That was the nature of the conversation I had with Dean May, a rising party promoter on the LA scene at the 4.00pm meeting on my schedule. Dean gave me a crash course on the different demographics that make up the LA nightlife crowd. "Is it all Hollywood Hills trust-fund brats, the studio nation and the hoping-to-be stars?" "Pretty much" affirmed Dean. Of all the many promoters I met, (though they all had their strengths), Dean is the one I bonded with best. He was smart...smart enough to align himself with the Bolthouse/SBE empire as well as position himself as a brand manager for 944 magazine. Yet he was humble enough to entertain my proposal for building a cool little night to service all the many fashion kids who flit in back and forth from NY without a great spot to party in. The idea I pitched was that there was a circle of urban nomads ricocheting from city to city with fantastically advanced tastes in interiors, music, art, film, fashion and design. The limitation of the LA club scene was the music being played. It is not what you get in NY, London, Paris, Tokyo or Berlin . But maybe I'm insane but I think U-Roy would sound genius booming through the canyons and hills. Dean's Q+A is one of the many I have to transcribe as soon as I have a day off. Literally the last few weeks have been so social (I'm by nature a recluse but its been an average of 5 meetings a day recently), I'm really starting to miss my writerly solitude.

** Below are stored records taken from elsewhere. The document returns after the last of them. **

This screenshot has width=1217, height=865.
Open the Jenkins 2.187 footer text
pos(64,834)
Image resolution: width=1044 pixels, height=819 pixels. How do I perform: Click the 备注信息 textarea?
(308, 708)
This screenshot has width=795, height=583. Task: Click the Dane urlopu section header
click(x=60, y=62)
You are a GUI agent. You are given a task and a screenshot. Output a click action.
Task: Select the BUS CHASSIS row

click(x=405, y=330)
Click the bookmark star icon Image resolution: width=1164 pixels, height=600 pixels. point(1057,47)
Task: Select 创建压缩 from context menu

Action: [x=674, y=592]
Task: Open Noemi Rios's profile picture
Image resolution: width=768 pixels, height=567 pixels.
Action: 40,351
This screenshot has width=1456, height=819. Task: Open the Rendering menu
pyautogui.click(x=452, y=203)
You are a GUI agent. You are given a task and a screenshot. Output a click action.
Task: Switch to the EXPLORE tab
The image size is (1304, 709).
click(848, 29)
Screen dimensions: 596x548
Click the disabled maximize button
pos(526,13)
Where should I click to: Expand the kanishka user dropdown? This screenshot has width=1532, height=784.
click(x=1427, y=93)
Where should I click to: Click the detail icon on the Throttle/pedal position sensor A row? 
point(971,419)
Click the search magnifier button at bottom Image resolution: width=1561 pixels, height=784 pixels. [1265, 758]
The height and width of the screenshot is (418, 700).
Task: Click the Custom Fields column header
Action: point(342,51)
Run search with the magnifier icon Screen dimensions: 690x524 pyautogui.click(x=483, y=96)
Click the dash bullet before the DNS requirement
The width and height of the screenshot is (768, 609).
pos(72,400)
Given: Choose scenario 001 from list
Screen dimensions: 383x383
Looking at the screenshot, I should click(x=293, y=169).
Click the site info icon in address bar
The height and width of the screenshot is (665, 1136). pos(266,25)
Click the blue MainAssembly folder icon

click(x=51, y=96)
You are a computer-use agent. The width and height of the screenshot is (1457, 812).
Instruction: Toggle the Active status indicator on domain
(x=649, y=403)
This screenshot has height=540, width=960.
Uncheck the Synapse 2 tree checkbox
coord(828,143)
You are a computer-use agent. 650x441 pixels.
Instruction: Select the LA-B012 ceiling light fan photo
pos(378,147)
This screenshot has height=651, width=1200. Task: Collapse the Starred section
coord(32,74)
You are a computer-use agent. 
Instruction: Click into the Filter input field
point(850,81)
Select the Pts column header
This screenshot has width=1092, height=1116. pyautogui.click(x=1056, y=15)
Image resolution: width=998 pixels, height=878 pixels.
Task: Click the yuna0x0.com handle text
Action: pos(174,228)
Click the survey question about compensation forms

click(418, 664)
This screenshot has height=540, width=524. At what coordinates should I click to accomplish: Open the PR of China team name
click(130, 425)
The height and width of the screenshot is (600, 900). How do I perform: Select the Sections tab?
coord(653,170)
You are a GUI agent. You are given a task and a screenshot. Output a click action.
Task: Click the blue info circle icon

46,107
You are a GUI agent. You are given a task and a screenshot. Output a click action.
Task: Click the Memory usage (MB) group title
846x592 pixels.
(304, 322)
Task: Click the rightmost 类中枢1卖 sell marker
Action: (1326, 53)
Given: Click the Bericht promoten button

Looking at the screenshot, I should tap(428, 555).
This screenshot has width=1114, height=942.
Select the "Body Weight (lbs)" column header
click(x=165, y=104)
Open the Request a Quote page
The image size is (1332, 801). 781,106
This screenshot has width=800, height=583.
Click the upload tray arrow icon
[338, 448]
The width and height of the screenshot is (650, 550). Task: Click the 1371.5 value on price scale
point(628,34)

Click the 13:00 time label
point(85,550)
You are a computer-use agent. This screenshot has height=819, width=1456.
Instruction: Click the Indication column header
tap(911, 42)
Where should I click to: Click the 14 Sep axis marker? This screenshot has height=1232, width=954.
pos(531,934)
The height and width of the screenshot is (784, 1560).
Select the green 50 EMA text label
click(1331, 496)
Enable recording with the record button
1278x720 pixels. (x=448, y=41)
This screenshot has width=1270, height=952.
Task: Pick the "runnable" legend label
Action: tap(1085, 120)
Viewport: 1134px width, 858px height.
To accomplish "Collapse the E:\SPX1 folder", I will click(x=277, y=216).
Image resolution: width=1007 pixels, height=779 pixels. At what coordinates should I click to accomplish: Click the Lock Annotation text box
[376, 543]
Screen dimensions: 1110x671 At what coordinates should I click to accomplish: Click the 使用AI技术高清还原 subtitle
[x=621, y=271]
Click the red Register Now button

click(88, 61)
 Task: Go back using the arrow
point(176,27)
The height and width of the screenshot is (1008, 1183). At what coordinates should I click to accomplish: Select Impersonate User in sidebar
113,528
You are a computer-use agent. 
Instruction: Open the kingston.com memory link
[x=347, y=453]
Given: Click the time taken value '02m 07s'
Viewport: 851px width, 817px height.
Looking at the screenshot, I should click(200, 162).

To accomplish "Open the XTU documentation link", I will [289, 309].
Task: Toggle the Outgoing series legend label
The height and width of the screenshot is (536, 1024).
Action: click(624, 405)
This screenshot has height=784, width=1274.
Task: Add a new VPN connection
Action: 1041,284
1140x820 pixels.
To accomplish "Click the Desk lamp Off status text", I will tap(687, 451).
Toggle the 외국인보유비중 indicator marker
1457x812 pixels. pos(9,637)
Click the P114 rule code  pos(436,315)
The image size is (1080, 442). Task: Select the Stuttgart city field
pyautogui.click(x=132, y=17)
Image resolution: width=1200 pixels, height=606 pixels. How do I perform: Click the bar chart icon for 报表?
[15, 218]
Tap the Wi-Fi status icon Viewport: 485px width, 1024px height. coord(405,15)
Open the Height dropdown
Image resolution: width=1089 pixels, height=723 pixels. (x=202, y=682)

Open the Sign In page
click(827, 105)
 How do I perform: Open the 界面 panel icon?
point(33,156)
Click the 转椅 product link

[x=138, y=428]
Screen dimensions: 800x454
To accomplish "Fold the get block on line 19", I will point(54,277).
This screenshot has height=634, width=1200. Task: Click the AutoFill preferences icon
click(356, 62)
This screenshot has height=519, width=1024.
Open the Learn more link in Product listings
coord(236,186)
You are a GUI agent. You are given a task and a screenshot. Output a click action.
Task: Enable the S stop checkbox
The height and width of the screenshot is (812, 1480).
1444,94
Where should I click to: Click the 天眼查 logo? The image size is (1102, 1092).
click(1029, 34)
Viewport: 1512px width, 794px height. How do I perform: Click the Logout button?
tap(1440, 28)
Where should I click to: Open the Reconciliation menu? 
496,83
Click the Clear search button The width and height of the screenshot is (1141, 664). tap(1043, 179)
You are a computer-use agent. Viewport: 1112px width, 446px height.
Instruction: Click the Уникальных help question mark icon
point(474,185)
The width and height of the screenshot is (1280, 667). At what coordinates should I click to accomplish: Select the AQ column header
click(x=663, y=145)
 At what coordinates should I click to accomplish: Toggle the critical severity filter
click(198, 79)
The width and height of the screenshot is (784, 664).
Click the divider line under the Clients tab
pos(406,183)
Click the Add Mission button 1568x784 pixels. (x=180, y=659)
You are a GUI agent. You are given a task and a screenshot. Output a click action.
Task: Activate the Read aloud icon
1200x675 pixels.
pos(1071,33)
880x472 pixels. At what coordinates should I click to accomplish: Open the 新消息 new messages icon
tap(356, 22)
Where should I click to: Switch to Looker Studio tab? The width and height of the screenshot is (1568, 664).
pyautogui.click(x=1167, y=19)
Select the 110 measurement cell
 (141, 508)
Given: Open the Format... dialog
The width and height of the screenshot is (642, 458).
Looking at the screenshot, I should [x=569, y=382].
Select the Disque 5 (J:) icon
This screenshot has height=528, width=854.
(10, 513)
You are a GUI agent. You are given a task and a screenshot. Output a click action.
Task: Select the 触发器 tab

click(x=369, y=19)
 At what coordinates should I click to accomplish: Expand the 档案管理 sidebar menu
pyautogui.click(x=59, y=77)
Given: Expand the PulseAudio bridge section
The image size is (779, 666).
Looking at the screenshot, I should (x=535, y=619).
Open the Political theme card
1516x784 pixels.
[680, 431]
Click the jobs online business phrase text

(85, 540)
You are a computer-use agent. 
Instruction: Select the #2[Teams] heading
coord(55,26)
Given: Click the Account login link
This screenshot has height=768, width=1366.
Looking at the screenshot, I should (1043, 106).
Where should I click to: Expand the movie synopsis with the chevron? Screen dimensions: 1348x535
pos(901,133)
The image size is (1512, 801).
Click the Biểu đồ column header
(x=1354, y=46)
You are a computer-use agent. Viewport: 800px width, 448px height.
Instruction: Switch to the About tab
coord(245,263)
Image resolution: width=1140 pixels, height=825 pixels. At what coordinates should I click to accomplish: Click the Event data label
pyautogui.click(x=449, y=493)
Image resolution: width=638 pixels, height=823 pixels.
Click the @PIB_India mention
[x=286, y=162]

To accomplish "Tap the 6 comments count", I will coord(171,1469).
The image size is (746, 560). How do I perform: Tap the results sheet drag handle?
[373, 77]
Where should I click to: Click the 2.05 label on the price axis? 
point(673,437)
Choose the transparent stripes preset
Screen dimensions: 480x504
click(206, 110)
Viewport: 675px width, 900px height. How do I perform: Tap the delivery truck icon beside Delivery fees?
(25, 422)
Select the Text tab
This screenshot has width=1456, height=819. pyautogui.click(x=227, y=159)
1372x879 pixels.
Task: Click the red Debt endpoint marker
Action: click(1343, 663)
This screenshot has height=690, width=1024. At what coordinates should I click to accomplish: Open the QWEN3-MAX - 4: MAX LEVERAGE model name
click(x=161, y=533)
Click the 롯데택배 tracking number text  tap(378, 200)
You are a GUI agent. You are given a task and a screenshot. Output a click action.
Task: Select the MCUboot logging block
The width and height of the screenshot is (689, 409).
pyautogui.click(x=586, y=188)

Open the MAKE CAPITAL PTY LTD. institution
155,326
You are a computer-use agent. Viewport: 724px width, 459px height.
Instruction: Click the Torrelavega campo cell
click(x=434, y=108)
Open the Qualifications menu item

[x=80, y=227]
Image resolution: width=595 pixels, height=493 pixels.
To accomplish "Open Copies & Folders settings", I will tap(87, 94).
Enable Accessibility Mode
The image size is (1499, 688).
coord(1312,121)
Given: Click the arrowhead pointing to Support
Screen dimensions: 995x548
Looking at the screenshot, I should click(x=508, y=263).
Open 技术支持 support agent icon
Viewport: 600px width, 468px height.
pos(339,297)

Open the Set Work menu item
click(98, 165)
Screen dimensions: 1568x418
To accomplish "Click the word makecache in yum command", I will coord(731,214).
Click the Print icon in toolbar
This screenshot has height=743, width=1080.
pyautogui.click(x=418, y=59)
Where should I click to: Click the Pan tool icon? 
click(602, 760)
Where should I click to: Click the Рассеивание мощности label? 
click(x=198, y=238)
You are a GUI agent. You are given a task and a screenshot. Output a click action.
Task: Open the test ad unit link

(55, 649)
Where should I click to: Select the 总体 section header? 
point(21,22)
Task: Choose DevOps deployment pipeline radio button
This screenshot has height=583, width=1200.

But there are nights when you can't complain, not when the scene segues to evening's end with a cocktail party thrown for TI at a gorgeously appointed Coldwater Canyon mansion with the glittering lights of the city sparking and twinkling in the distance. Unlike a lot of the other houses in this gated community owned by studio heads and pop stars, this one was very cloistered and private, wrapped in ivy and hidden behind these beautifully varnished sliding gates. I loved the compulsive detailing of the rooms, especially the loggia screening room and I loved that it was personal not decorated by committee . Best of all you got a feeling of a private world ("private"...that great word again). Boy did it stroke my ambition. Our Overlord was in attendance, as was The Magnate and his beautiful wife, the Tech genius and his elegant wife. A very serene make-up maven from Stockholm and the PR Director from Ports 1961 were all gathered around the bar. The conversation had gotten much lighter and social. I confessed to the The Magnate's wife that I didn't know how to drive, which is pure scandal in LA. She kindly offered up the driveway of her Beverly Park manse as the perfect place for me to take my driving lessons. I thought "Now this sort of kindness didn't happen in Paris!" The Ports PR Director was quizzing me about my position on the lack of black models on the catwalks. Ports had done a show for SS08 that featured 19 models of African descent in a cabine of 21 girls. They had also gone with a kind of consistency of line and used an African-American model for the campaign. My response was " I don't want to put my energy into complaining and picketing or crying. I want to put my energy into winning. Your company made a great great move and actually now you'll look like a market leader and a forward thinker. Congratulations" I know I promised to draft a piece about this very issue weeks ago. This weekend however, I finally get to do a long delayed tete a tete with Bethann Hardison. I'm going to print the conversation and I hope it will be dynamic. Ms Hardison and I have the same objectives but a different method. It should be interesting. Carpe Diem no?

Taste is a dictatorship.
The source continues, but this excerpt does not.